Sepulang dari kuliah, gadis itu menuju ke parkiran melihat kekasihnya berada di depan mobilnya membuat Andriana mmutarkan bola matanya malas. "Ada apa?" tanya Andriana sedangkan Jeno langsung menekuk kedua lututnya sembari tangannya meraih tangan Andriana. 

"Aku mau kita kembali lagi. Aku mohon jangan tinggalkan aku Andriana," kata Jeno dengan sungguh-sungguh karena tidak bisa kehilangan Andriana. Mereka pacaran dari SMA sampai sekarang putus nyambung karena mereka berdua masih sama-sama egois. 

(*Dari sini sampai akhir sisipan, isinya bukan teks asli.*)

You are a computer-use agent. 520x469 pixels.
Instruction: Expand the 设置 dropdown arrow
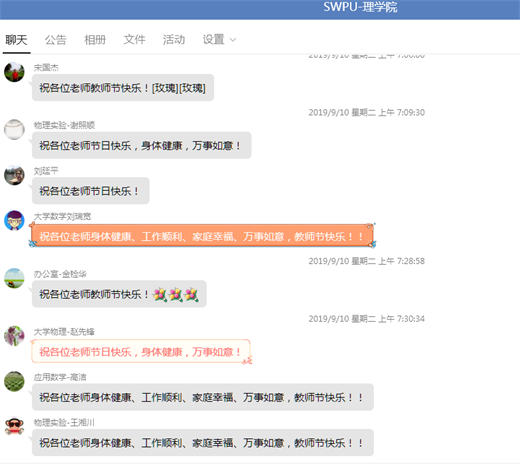233,40
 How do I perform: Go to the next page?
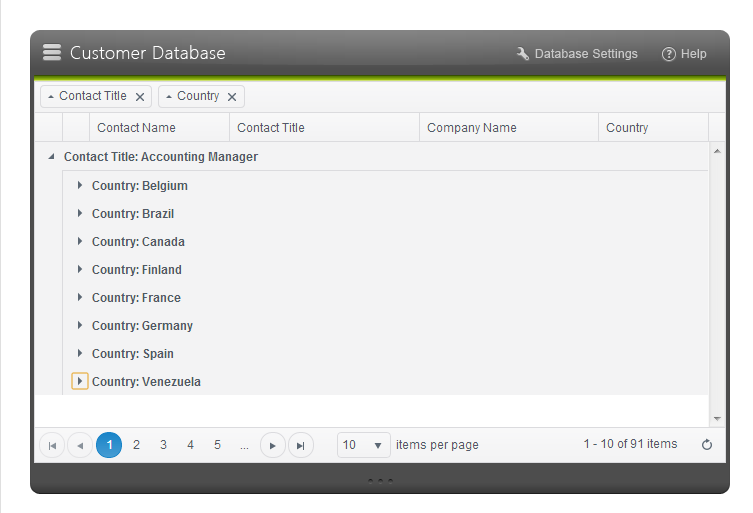coord(272,445)
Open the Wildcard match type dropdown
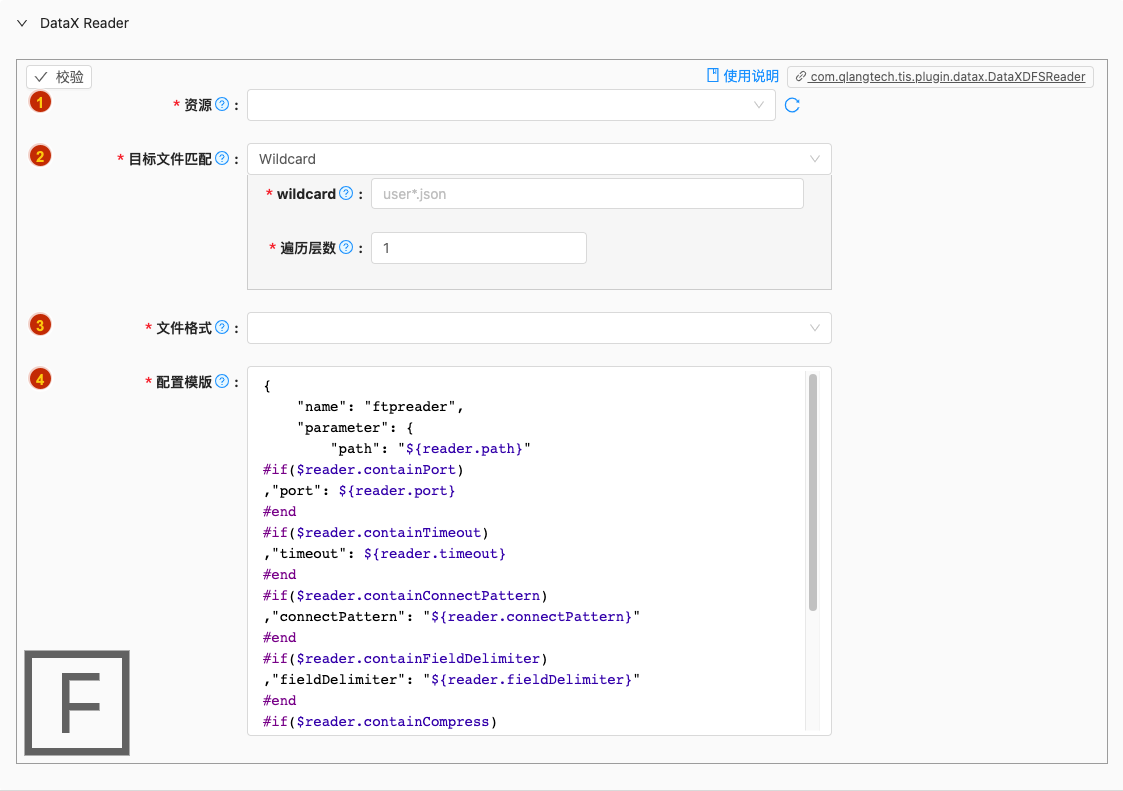The width and height of the screenshot is (1123, 791). tap(539, 159)
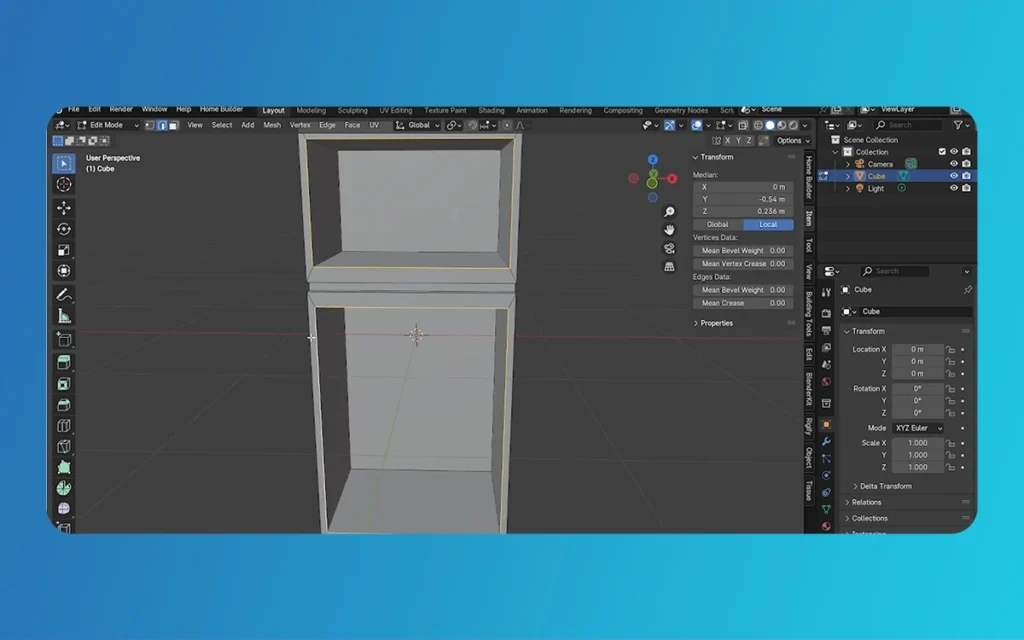Click the pan hand viewport icon
The height and width of the screenshot is (640, 1024).
pyautogui.click(x=669, y=230)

"Apa lagi? Bukannya kamu sendiri yang memintaku pergi. Jen, kamu sebagai lelaki harus bisa menjadi orang yang memiliki prinsip!" Andriana mencetus. 

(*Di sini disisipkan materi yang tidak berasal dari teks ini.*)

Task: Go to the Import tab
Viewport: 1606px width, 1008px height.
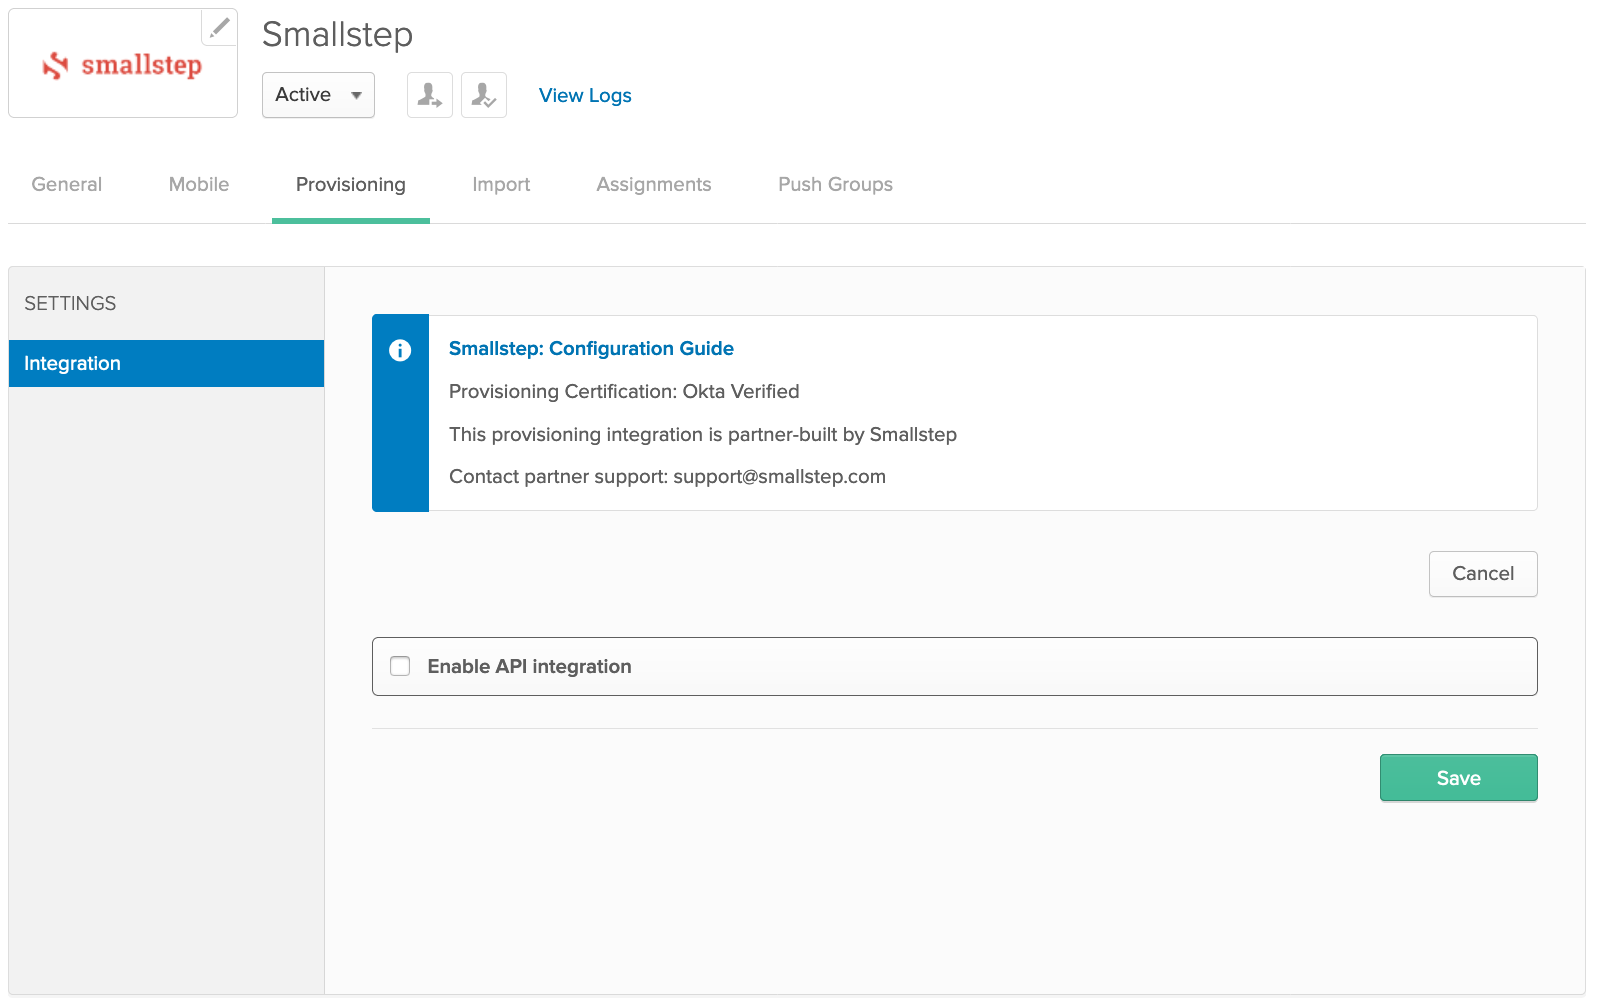Action: pos(501,185)
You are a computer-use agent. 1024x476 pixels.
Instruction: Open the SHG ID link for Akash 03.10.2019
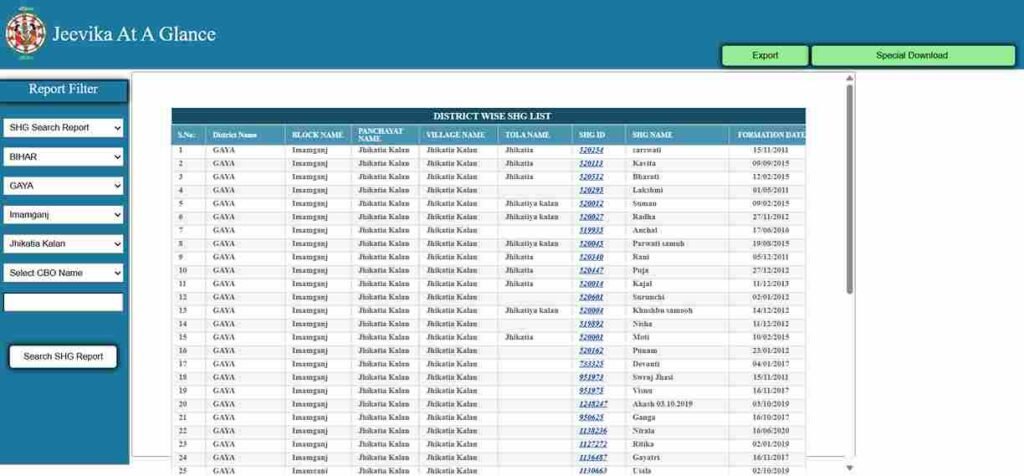[591, 404]
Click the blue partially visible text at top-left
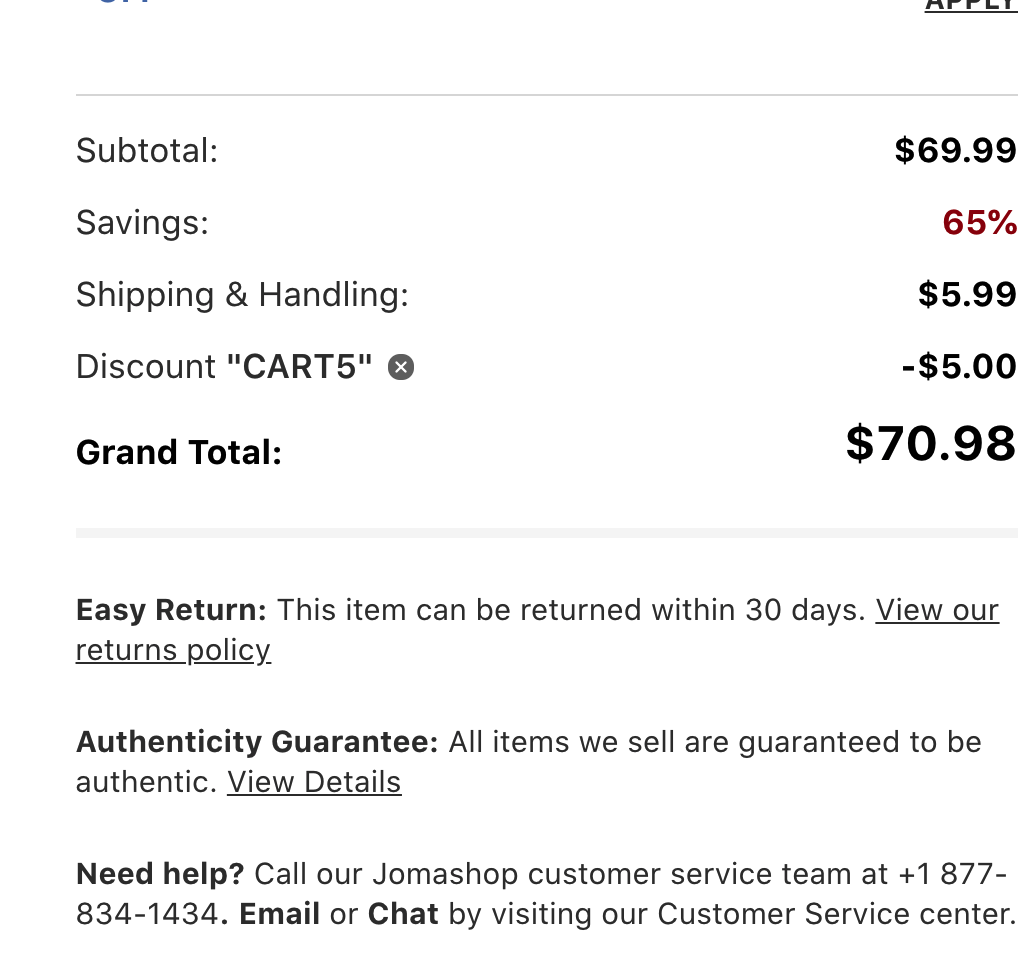The height and width of the screenshot is (968, 1030). pyautogui.click(x=124, y=3)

"Prinsip ku sekarang adalah memilikimu selamanya, tidak akan meninggalkanmu atau melepaskan mu!" Sembari berdiri berhadapan dengan Andriana. Lalu cowok itu memeluk Andriana dengan erat. 

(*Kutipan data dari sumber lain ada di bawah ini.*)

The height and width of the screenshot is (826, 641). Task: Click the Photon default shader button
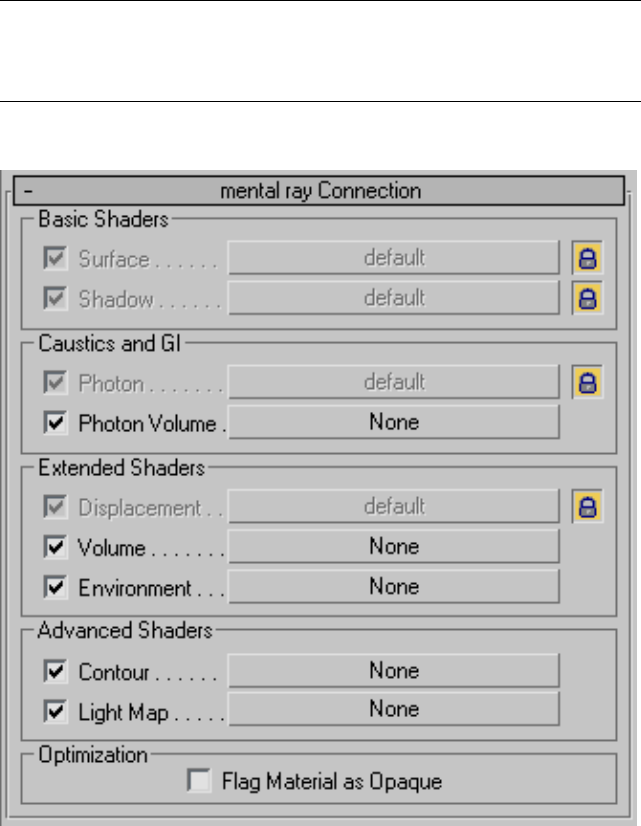(x=393, y=382)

"Ingat dengan janjimu! Jangan pernah kamu melupakannya karena sekali lagi kau mengulanginya, aku tidak akan memaafkan mu!" 

Bagaimana bisa Andriana akan meninggalkan lelaki itu dengan mudah karena selama ini Jeno selalu ada untuknya, keluh kesahnya dan perasaannya yang tak pernah hilang. "Aku akan melakukan yang terbaik. Percayalah sayang," ujar Jeno dengan sungguh-sungguh demi untuk meyakinkan Andriana. 

"Baiklah. Kamu sudah berjanji kepada dirimu sendiri." Responnya tak 100% karena Jeno sering mengatakannya.

"Aku pikir kita akan pulang bersama," kata Jeno sambil membuka pintu untuk Andriana tapi gadis itu menolak.

"Sepertinya tidak bisa. Ayah selalu membuatku tertekan, nanti kalau ada waktu aku akan mengabari kamu." Andriana tidak mau Jeno tahu tentang masalah besar ini, dia belum siap menceritakannya kepada Jeno.

"Kalau begitu hati-hati," kata Jeno. 

Gadis itu masuk ke dalam mobilnya meninggalkan Jeno yang masih berdiri menatapnya. "Bye," pamit Andriana melambaikan tangan ke arah cowok itu diiringi senyum tipis yang terukir di bibirnya. Jeno adalah pacar Andriana. Mereka menjalin hubungan sudah hampir 3 tahun, Jeno pun satu kampus dengan Andriana.

"Hubungan kita akan berakhir, Jen! Aku tidak mau melibatkan kamu dalam masalah ini."